:: Exercise description ::
Please rewrite all of the records, changing every "GUI agent" to "interface agent" and leaving the rest untouched.

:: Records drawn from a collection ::
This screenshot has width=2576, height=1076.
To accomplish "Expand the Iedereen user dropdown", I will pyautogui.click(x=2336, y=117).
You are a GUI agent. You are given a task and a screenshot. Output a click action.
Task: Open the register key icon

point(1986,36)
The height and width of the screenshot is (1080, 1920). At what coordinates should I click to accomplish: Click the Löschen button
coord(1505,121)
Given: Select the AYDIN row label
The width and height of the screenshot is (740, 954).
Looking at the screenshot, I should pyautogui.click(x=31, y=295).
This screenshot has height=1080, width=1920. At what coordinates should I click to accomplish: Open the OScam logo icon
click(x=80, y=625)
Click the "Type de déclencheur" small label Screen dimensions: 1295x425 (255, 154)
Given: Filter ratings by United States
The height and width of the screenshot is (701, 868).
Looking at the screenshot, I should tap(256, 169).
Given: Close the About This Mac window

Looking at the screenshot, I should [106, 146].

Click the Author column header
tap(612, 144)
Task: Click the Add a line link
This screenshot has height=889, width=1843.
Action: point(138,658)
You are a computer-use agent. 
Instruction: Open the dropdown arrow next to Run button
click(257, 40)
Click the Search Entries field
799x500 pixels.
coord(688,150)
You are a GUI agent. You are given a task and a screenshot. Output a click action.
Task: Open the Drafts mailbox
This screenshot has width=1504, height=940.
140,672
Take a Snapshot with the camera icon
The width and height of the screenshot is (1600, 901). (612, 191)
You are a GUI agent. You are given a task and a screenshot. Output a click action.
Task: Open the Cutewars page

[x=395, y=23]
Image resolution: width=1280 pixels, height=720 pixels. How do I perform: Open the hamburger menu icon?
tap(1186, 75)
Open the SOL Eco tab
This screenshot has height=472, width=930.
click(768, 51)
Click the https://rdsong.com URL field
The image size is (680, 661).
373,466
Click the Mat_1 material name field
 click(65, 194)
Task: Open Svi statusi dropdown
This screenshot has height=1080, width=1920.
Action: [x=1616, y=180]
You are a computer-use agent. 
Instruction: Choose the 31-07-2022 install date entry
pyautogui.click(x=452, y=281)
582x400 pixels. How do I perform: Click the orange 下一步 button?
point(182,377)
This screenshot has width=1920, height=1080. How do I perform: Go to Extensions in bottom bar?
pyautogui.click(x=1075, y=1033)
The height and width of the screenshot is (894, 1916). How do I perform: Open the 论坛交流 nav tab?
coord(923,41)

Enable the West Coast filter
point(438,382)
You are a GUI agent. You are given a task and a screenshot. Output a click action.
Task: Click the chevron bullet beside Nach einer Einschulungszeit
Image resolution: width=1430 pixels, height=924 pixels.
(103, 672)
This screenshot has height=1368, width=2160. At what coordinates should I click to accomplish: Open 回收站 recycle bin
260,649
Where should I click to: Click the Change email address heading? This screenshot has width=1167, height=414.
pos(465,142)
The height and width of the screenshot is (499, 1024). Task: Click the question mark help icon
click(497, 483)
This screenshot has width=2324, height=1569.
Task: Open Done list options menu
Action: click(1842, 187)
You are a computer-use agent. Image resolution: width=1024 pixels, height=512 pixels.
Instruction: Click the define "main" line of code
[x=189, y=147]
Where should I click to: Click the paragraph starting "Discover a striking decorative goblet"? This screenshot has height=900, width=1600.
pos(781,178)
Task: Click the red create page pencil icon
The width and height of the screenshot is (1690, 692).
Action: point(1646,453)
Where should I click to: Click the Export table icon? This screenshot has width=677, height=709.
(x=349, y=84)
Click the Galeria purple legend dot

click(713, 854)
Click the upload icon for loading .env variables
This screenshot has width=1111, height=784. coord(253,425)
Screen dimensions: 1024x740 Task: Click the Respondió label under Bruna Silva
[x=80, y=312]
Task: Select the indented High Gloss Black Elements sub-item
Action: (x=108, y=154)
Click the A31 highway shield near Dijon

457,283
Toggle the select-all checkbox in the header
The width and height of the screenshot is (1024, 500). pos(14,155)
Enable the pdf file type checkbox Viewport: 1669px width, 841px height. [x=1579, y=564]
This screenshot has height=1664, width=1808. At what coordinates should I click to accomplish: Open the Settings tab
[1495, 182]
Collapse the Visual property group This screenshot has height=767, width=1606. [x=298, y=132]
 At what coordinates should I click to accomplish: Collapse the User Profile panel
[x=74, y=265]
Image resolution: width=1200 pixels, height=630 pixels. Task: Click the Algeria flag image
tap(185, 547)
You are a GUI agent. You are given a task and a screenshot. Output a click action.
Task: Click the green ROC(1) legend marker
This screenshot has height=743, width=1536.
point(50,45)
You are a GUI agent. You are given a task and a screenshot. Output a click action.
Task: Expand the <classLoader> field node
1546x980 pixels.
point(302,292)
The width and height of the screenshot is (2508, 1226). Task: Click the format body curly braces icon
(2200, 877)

:: Complete response ::
This screenshot has width=2576, height=1076.
To accomplish "Expand the Iedereen user dropdown", I will pyautogui.click(x=2336, y=117).
You are a interface agent. You are given a task and a screenshot. Output a click action.
Task: Open the register key icon

point(1986,36)
The height and width of the screenshot is (1080, 1920). At what coordinates should I click to accomplish: Click the Löschen button
coord(1505,121)
Given: Select the AYDIN row label
The width and height of the screenshot is (740, 954).
Looking at the screenshot, I should pyautogui.click(x=31, y=295).
This screenshot has height=1080, width=1920. At what coordinates should I click to accomplish: Open the OScam logo icon
click(x=80, y=625)
Click the "Type de déclencheur" small label Screen dimensions: 1295x425 (255, 154)
Given: Filter ratings by United States
The height and width of the screenshot is (701, 868).
Looking at the screenshot, I should tap(256, 169).
Given: Close the About This Mac window

Looking at the screenshot, I should [106, 146].

Click the Author column header
tap(612, 144)
Task: Click the Add a line link
This screenshot has height=889, width=1843.
Action: point(138,658)
You are a computer-use agent. 
Instruction: Open the dropdown arrow next to Run button
click(257, 40)
Click the Search Entries field
799x500 pixels.
coord(688,150)
You are a interface agent. You are given a task and a screenshot. Output a click action.
Task: Open the Drafts mailbox
This screenshot has width=1504, height=940.
140,672
Take a Snapshot with the camera icon
The width and height of the screenshot is (1600, 901). (612, 191)
You are a interface agent. You are given a task and a screenshot. Output a click action.
Task: Open the Cutewars page

[x=395, y=23]
Image resolution: width=1280 pixels, height=720 pixels. How do I perform: Open the hamburger menu icon?
tap(1186, 75)
Open the SOL Eco tab
This screenshot has height=472, width=930.
click(768, 51)
Click the https://rdsong.com URL field
The image size is (680, 661).
373,466
Click the Mat_1 material name field
 click(65, 194)
Task: Open Svi statusi dropdown
This screenshot has height=1080, width=1920.
Action: [x=1616, y=180]
You are a computer-use agent. 
Instruction: Choose the 31-07-2022 install date entry
pyautogui.click(x=452, y=281)
582x400 pixels. How do I perform: Click the orange 下一步 button?
point(182,377)
This screenshot has width=1920, height=1080. How do I perform: Go to Extensions in bottom bar?
pyautogui.click(x=1075, y=1033)
The height and width of the screenshot is (894, 1916). How do I perform: Open the 论坛交流 nav tab?
coord(923,41)

Enable the West Coast filter
point(438,382)
You are a interface agent. You are given a task and a screenshot. Output a click action.
Task: Click the chevron bullet beside Nach einer Einschulungszeit
Image resolution: width=1430 pixels, height=924 pixels.
(103, 672)
This screenshot has height=1368, width=2160. At what coordinates should I click to accomplish: Open 回收站 recycle bin
260,649
Where should I click to: Click the Change email address heading? This screenshot has width=1167, height=414.
pos(465,142)
The height and width of the screenshot is (499, 1024). Task: Click the question mark help icon
click(497, 483)
This screenshot has width=2324, height=1569.
Task: Open Done list options menu
Action: click(1842, 187)
You are a computer-use agent. Image resolution: width=1024 pixels, height=512 pixels.
Instruction: Click the define "main" line of code
[x=189, y=147]
Where should I click to: Click the paragraph starting "Discover a striking decorative goblet"? This screenshot has height=900, width=1600.
pos(781,178)
Task: Click the red create page pencil icon
The width and height of the screenshot is (1690, 692).
Action: point(1646,453)
Where should I click to: Click the Export table icon? This screenshot has width=677, height=709.
(x=349, y=84)
Click the Galeria purple legend dot

click(713, 854)
Click the upload icon for loading .env variables
This screenshot has width=1111, height=784. coord(253,425)
Screen dimensions: 1024x740 Task: Click the Respondió label under Bruna Silva
[x=80, y=312]
Task: Select the indented High Gloss Black Elements sub-item
Action: (x=108, y=154)
Click the A31 highway shield near Dijon

457,283
Toggle the select-all checkbox in the header
The width and height of the screenshot is (1024, 500). pos(14,155)
Enable the pdf file type checkbox Viewport: 1669px width, 841px height. [x=1579, y=564]
This screenshot has height=1664, width=1808. At what coordinates should I click to accomplish: Open the Settings tab
[1495, 182]
Collapse the Visual property group This screenshot has height=767, width=1606. [x=298, y=132]
 At what coordinates should I click to accomplish: Collapse the User Profile panel
[x=74, y=265]
Image resolution: width=1200 pixels, height=630 pixels. Task: Click the Algeria flag image
tap(185, 547)
You are a interface agent. You are given a task and a screenshot. Output a click action.
Task: Click the green ROC(1) legend marker
This screenshot has height=743, width=1536.
point(50,45)
You are a interface agent. You are given a task and a screenshot. Output a click action.
Task: Expand the <classLoader> field node
1546x980 pixels.
point(302,292)
The width and height of the screenshot is (2508, 1226). Task: Click the format body curly braces icon
(2200, 877)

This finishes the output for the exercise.